Here is a concrete example of how this happens:

A team is prototyping a file parsing feature. The spike establishes that a particular parsing library handles the edge cases. The spike code is about 200 lines: a parser class with several methods, some hardcoded paths, a console.log replaced with a comment, and a test file with one happy-path case.

The spike worked. It answered the question. And then it shipped, because there was no clear signal that the spike was over and real implementation work had to begin.

Three months later that parser class is imported in eight places. The hardcoded paths are gone (someone cleaned those up), but the class has no interface contract—it was never designed to be depended on. The single test case hasn’t grown. Adding a new file format requires understanding the full class internals because there’s no abstraction layer to extend.

The debt was collected at 100% interest from the day it merged. Every new feature touching that parser paid the spike’s original shortcuts as a surcharge. The total cost of the shortcuts was not 20 lines of cleanup; it was weeks of slower development spread across months.

This is not a story about the library choice being wrong, or the developer being careless. The spike code was fine for a spike. The mistake was in the mode transition that didn’t happen.

The discipline: throw the spike away

When a spike produces useful results, the answer feels obvious. Throw the spike code away. Rewrite it from scratch in production mode, informed by what the spike taught.

This is harder than it sounds because the spike code is right there and it works. The path of least resistance is to clean it up—rename things, add tests, extract a function or two. The path of least resistance produces the “shipped my spike” outcome.

The rewrite takes about 20% of the time the spike took, and the result is meaningfully better: consistent with existing patterns, designed with interfaces rather than implementation details, tested at the right granularity. The spike compressed the exploration cost down to near zero. The rewrite is not expensive given that.

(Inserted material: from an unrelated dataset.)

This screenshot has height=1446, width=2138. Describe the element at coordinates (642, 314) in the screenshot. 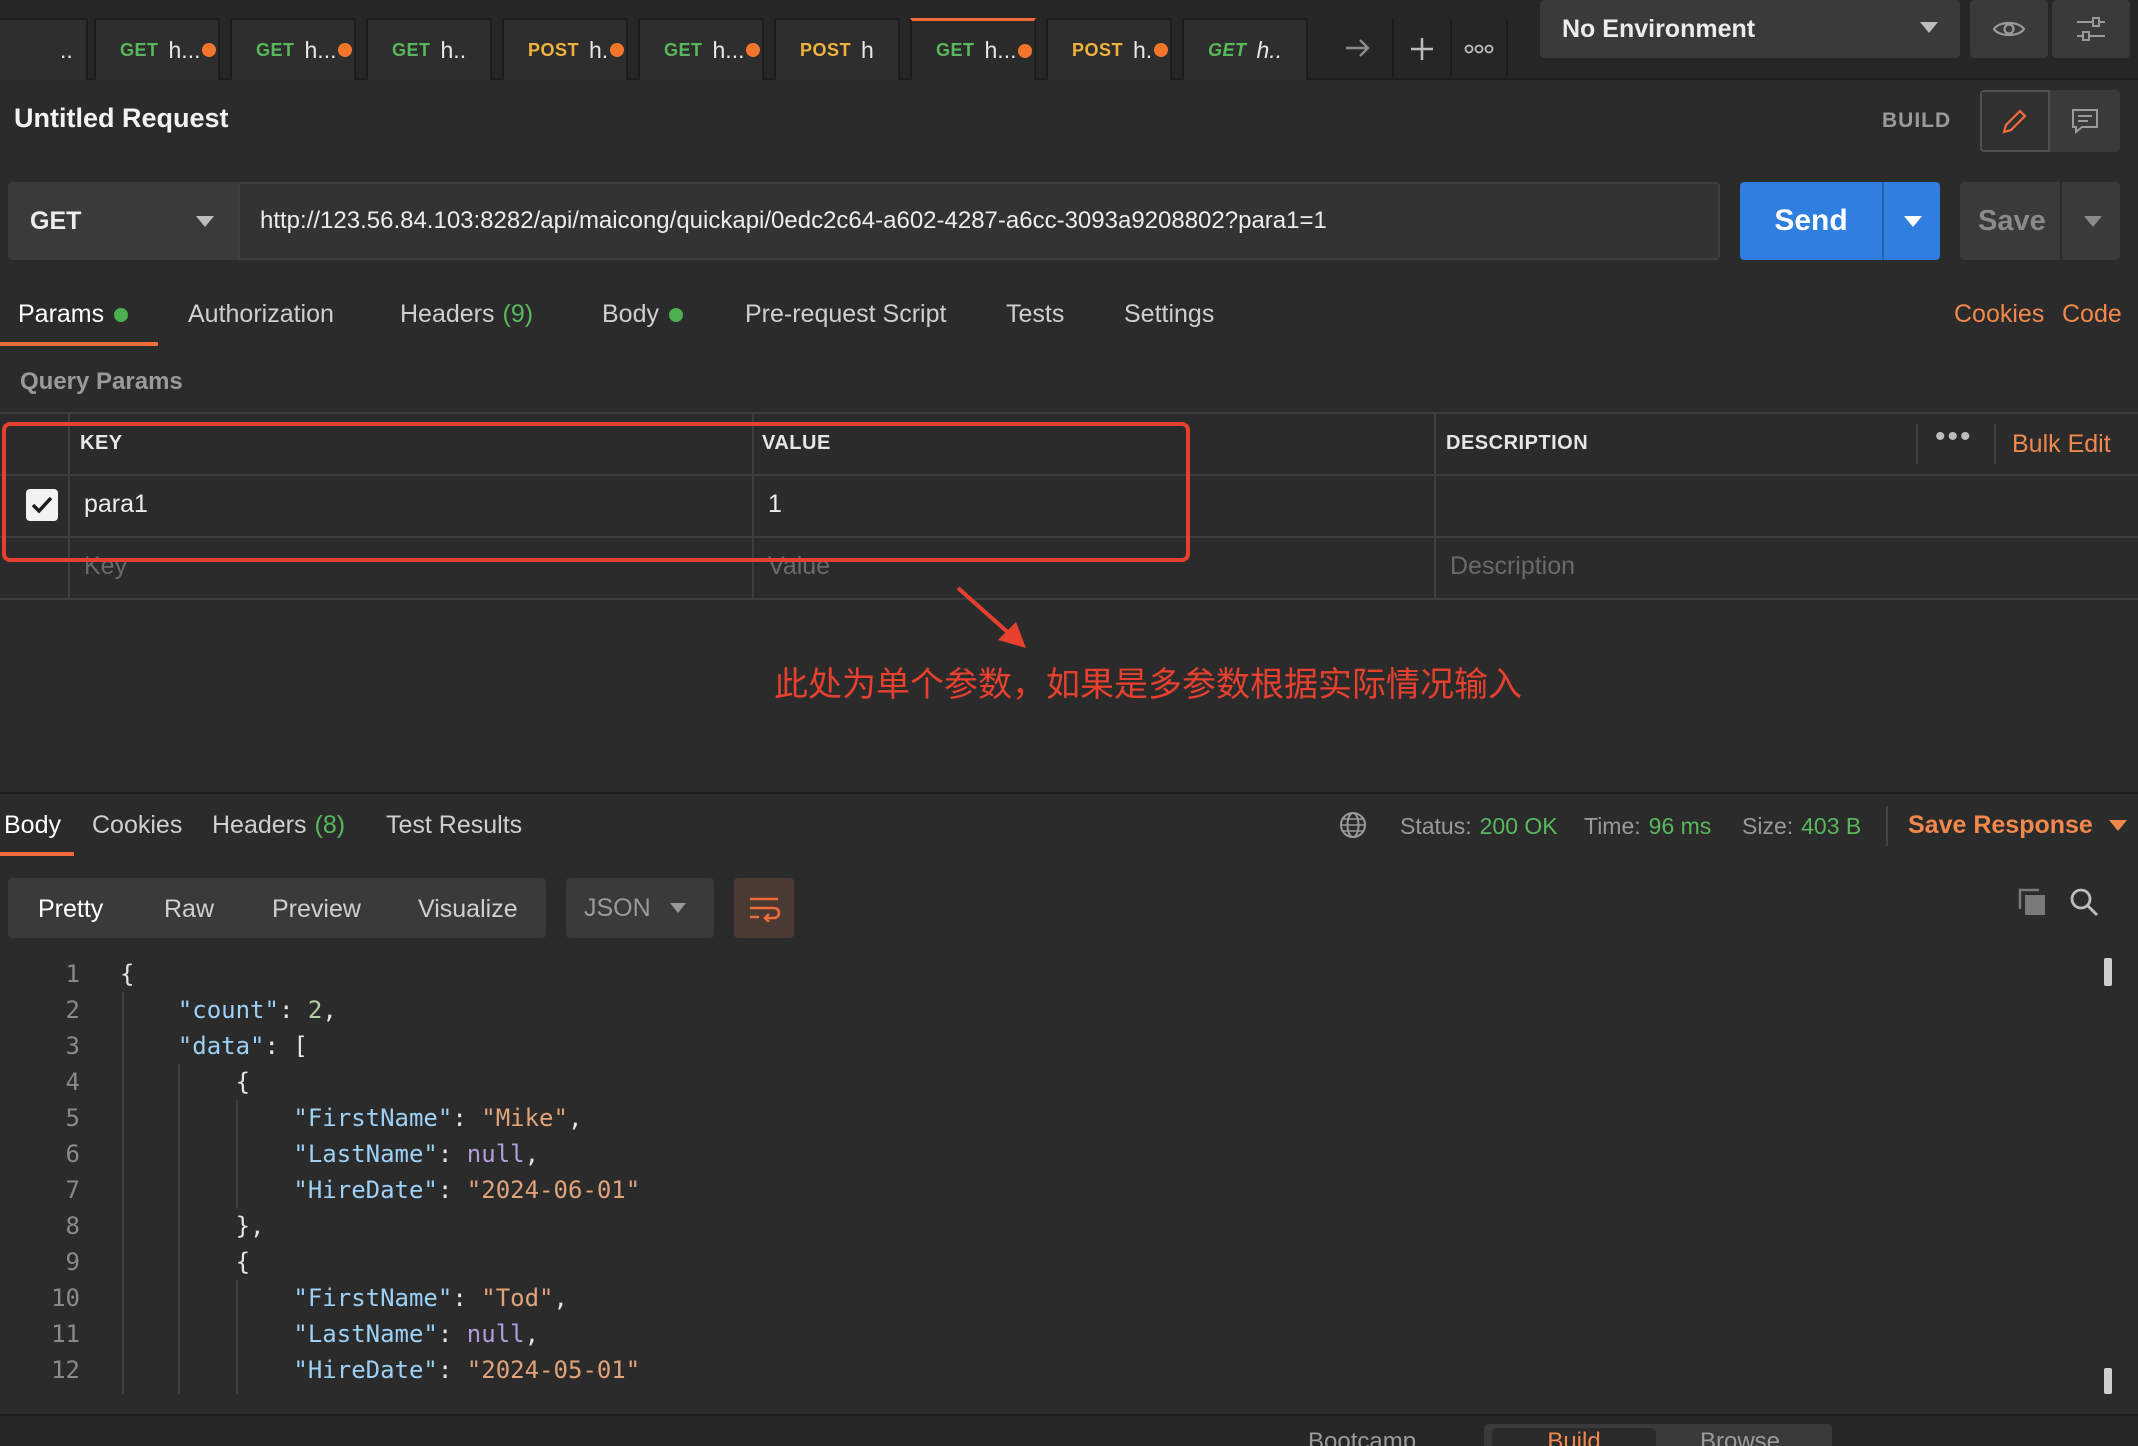

I see `tab-body: Body` at that location.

I use a simple rule: if the spike code would need more than ten minutes of cleanup to be production-ready, it gets deleted. Ten minutes is the threshold where cleanup stops being cleanup and starts being a stealth rewrite anyway—except done without the clean mental state of starting fresh.

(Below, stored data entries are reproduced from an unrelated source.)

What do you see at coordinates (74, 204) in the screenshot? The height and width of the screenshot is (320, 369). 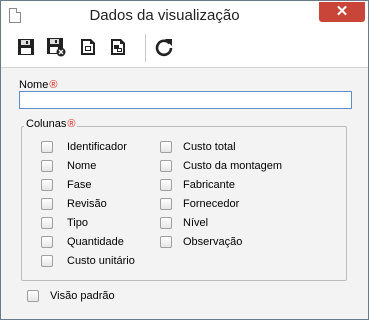 I see `column-checkbox-revisao: Revisão` at bounding box center [74, 204].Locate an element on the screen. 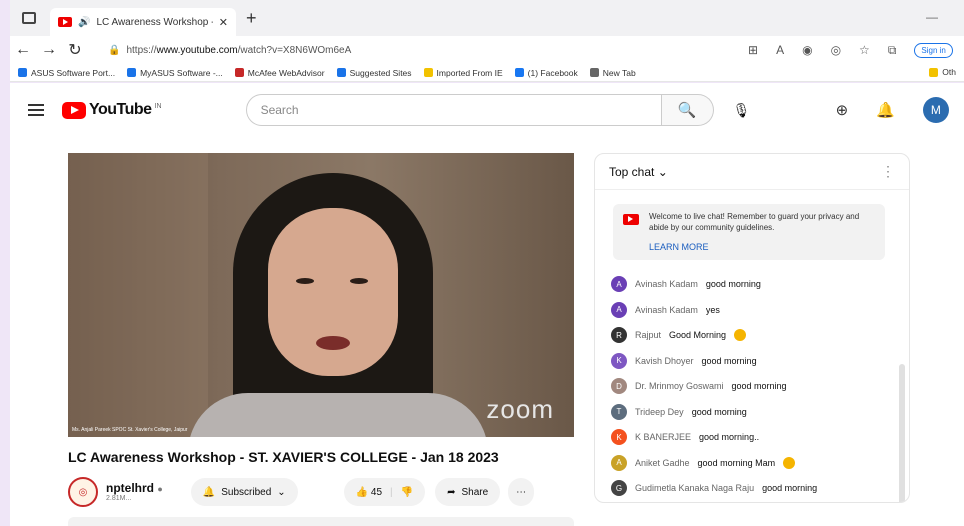 Image resolution: width=964 pixels, height=526 pixels. chat-menu-icon: ⋮ is located at coordinates (888, 172).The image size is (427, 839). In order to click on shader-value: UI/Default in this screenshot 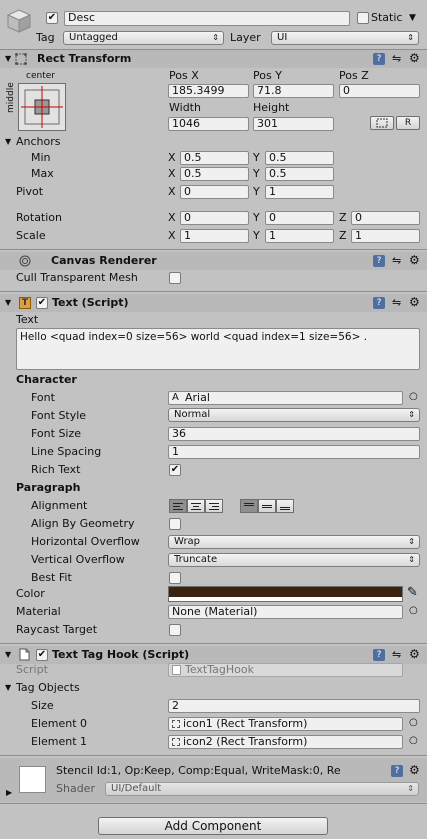, I will do `click(136, 788)`.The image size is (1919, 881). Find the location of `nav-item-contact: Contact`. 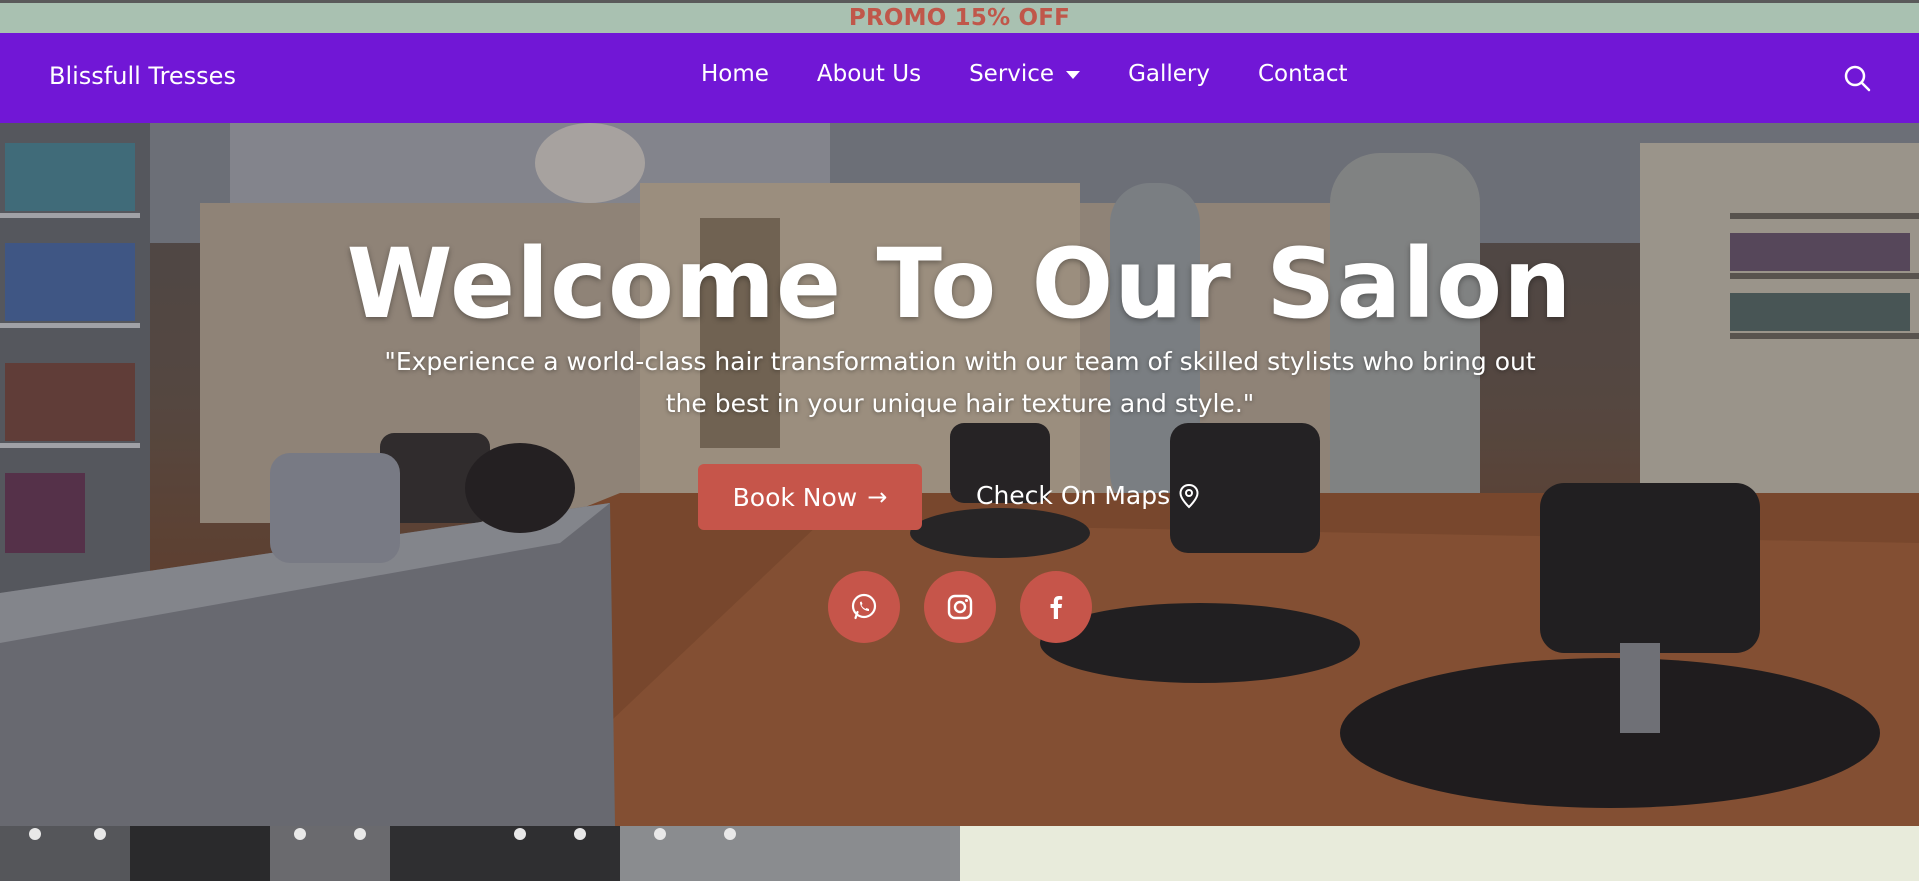

nav-item-contact: Contact is located at coordinates (1302, 74).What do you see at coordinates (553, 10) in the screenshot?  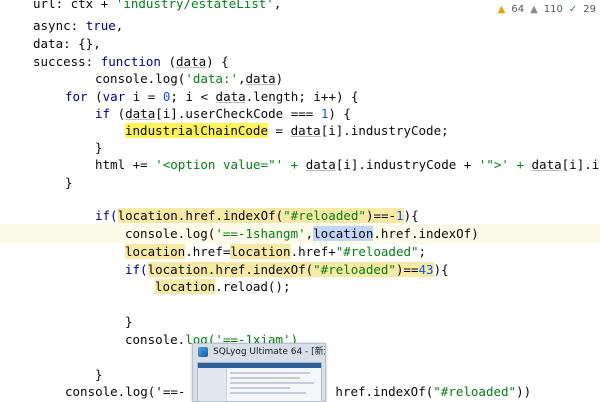 I see `weak-warning-count: 110` at bounding box center [553, 10].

When I delete the spike and rewrite, I also tell the model explicitly what mode we’re in and what constraints apply:

// Building the streaming endpoint for real.
// Spike showed: use TransformStream + flush intervals.
// Now: match the handler pattern in src/api/routes/, use the logger abstraction,
// add tests in tests/api/, proper error types.

The model produces substantially better output with this context than it did in the spike session. It’s working with the production context, not the spike context.

What this changes in practice

The two-mode framing changes a few concrete behaviors:

When starting any AI coding session, decide before the first prompt: spike or production? If it’s a spike, write that at the top of the prompt or as a comment header in the file. If it’s production, write that too. The act of naming it before code appears matters—it sets the mode before the momentum starts.

When a spike succeeds and the temptation to “just clean it up” appears, recognize it as the mode-transition failure it is. Open a new branch. Start fresh. The spike stays on its scratch branch or gets stashed. The production implementation starts from zero, informed by the spike’s findings.

When reviewing a colleague’s PR that smells like spike code—inconsistent abstractions, a test file that covers exactly one path, a class that wasn’t designed to be extended—ask whether there was a rewrite step between exploration and production. Often there wasn’t. “It worked in the spike” is the explanation. It’s also the problem.

A useful heuristic: if a PR includes a file that’s clearly a scaffold—not matching surrounding code style, with test coverage only on the obvious path—ask the reviewer to check when this code was first written. If it traces back to a spike session, the rewrite step was skipped.

AI tools amplify both modes equally. They make spikes faster and production work faster. They do not automatically enforce the boundary between them. That discipline is entirely human.